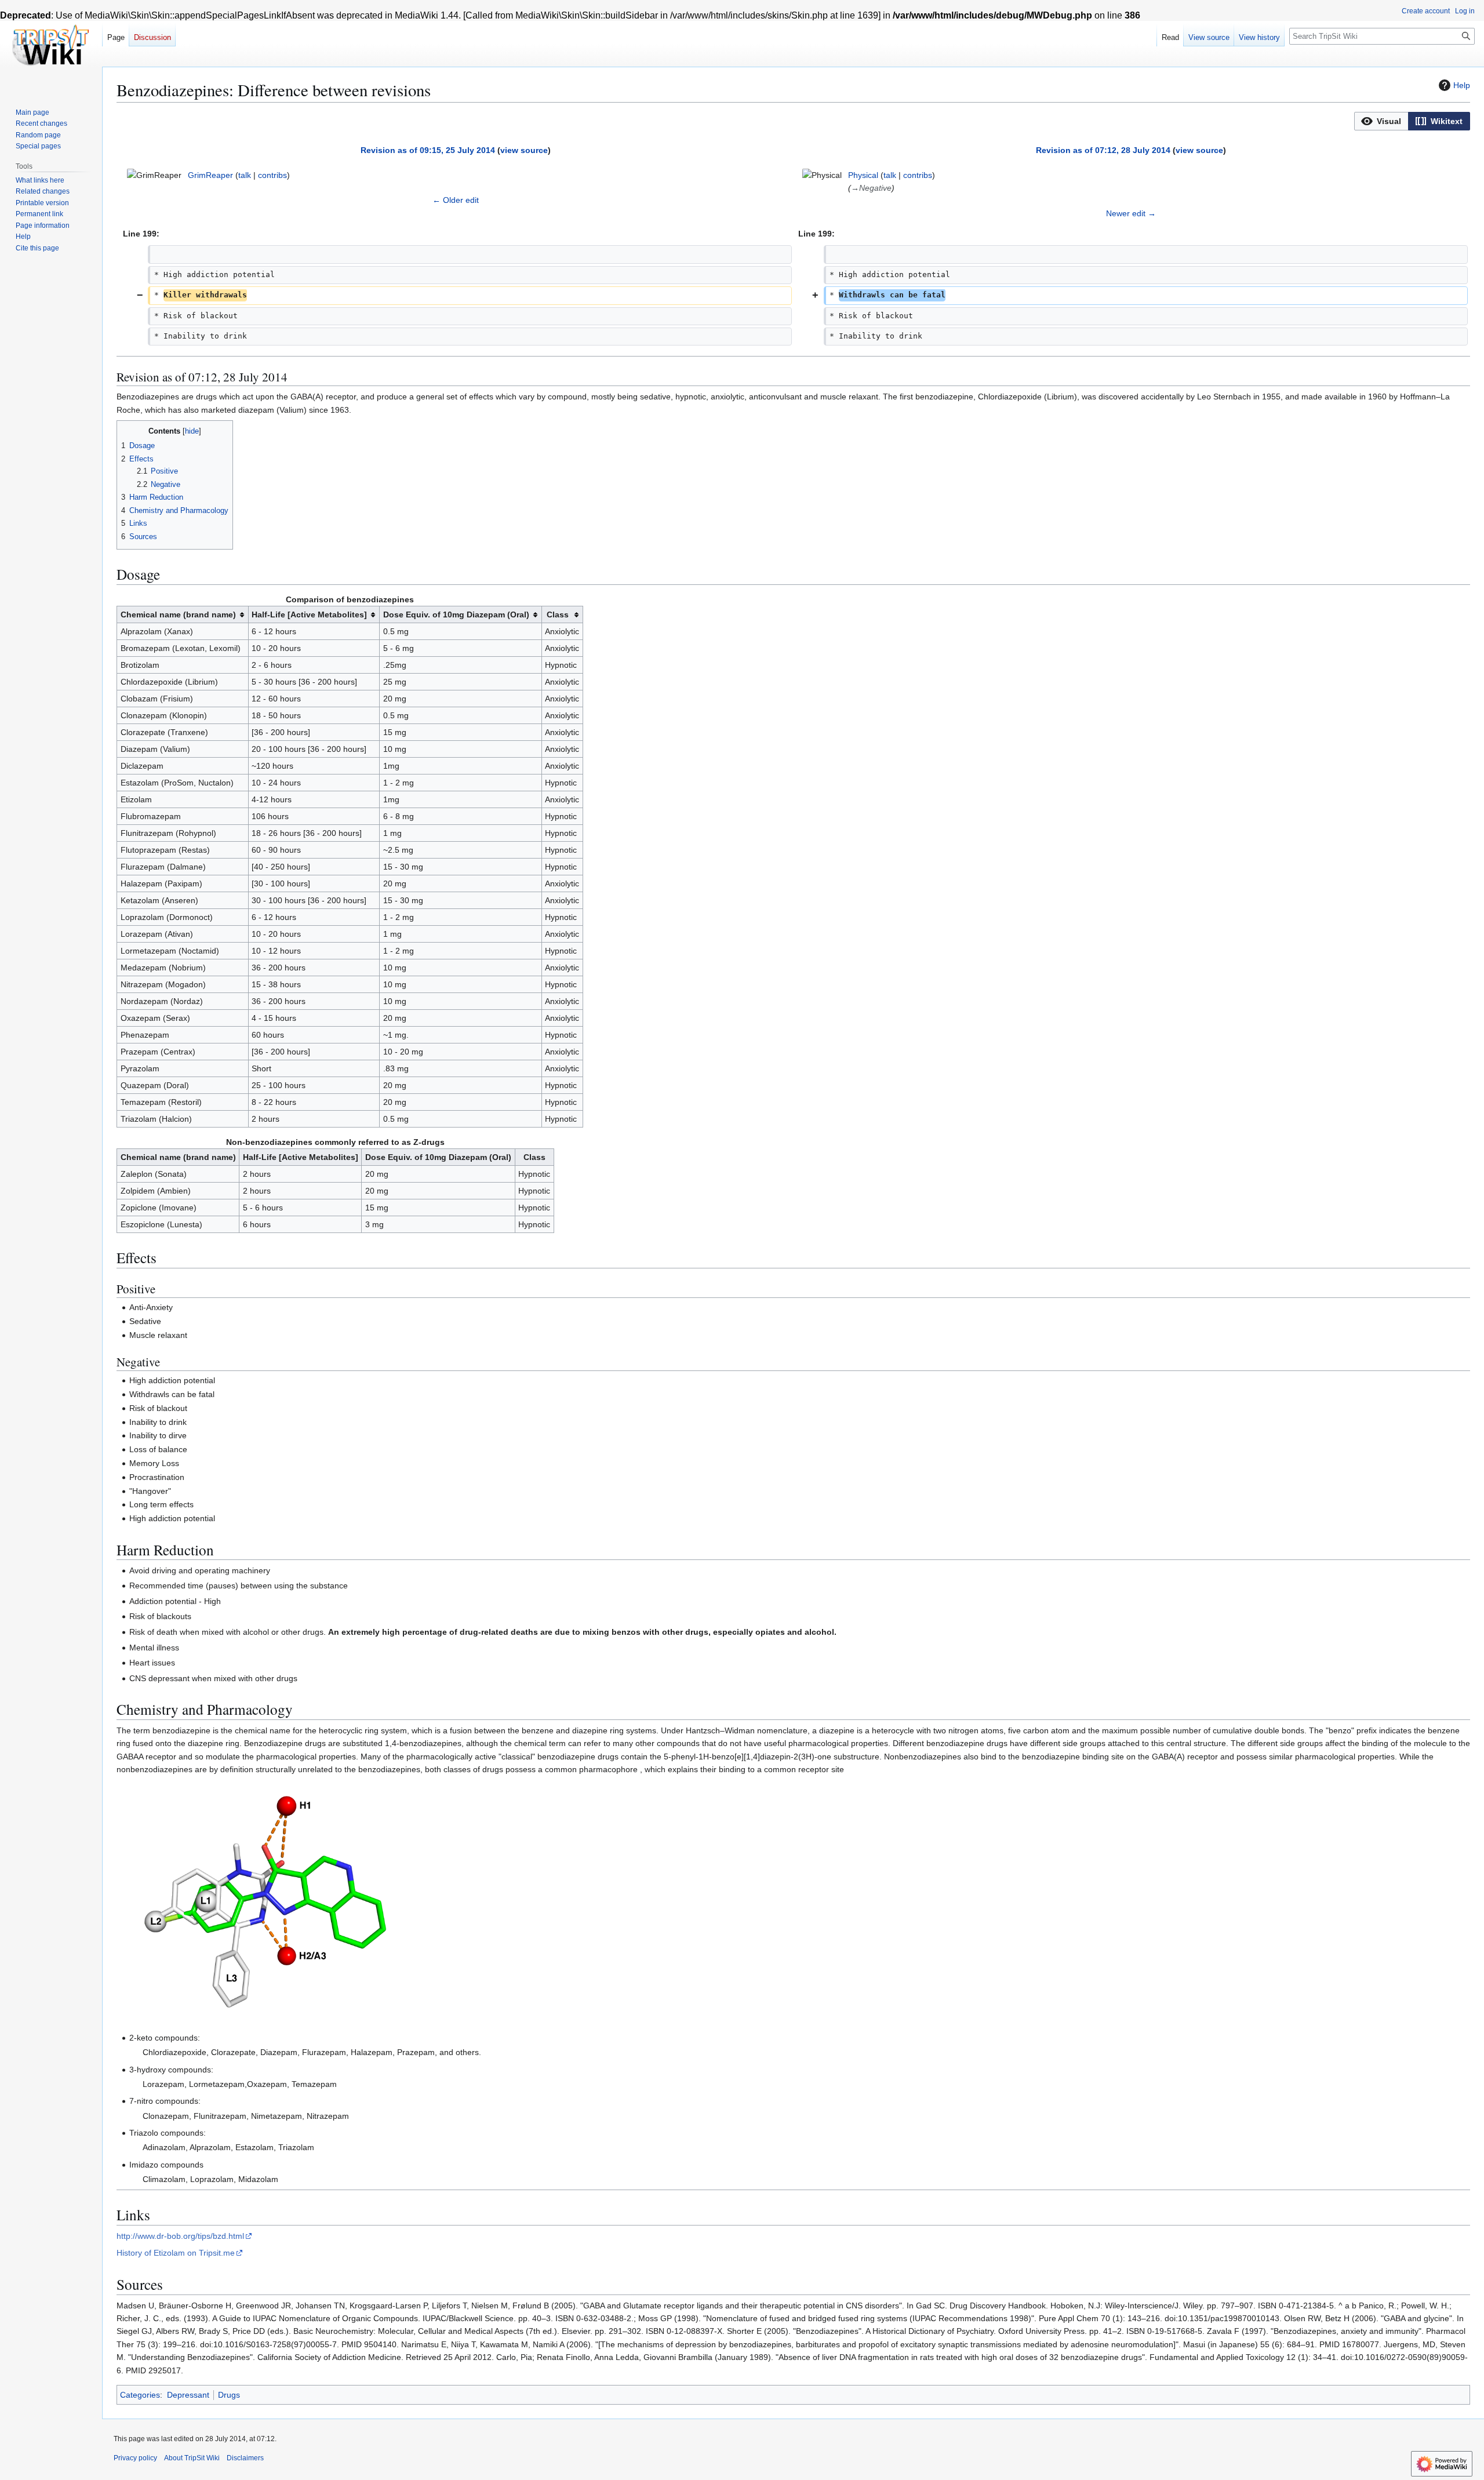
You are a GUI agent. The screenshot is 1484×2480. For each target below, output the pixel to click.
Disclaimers (245, 2458)
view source (524, 150)
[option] (1381, 121)
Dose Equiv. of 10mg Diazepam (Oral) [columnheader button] (456, 614)
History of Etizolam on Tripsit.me (176, 2252)
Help (1461, 85)
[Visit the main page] (51, 46)
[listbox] (1412, 121)
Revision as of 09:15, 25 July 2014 (428, 150)
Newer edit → (1131, 213)
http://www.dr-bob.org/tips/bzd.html (180, 2236)
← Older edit (455, 200)
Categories (140, 2394)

○ ○ ○ ○ ○ ○ ○

◆ Exercise goal: Write the lines above out again exactly, without any of their pictures.

◆ Answer box:
You are a GUI agent. The screenshot is 1484×2480. For each target below, output the pixel to click.
Disclaimers (245, 2458)
view source (524, 150)
[option] (1381, 121)
Dose Equiv. of 10mg Diazepam (Oral) [columnheader button] (456, 614)
History of Etizolam on Tripsit.me (176, 2252)
Help (1461, 85)
[Visit the main page] (51, 46)
[listbox] (1412, 121)
Revision as of 09:15, 25 July 2014 (428, 150)
Newer edit → (1131, 213)
http://www.dr-bob.org/tips/bzd.html (180, 2236)
← Older edit (455, 200)
Categories (140, 2394)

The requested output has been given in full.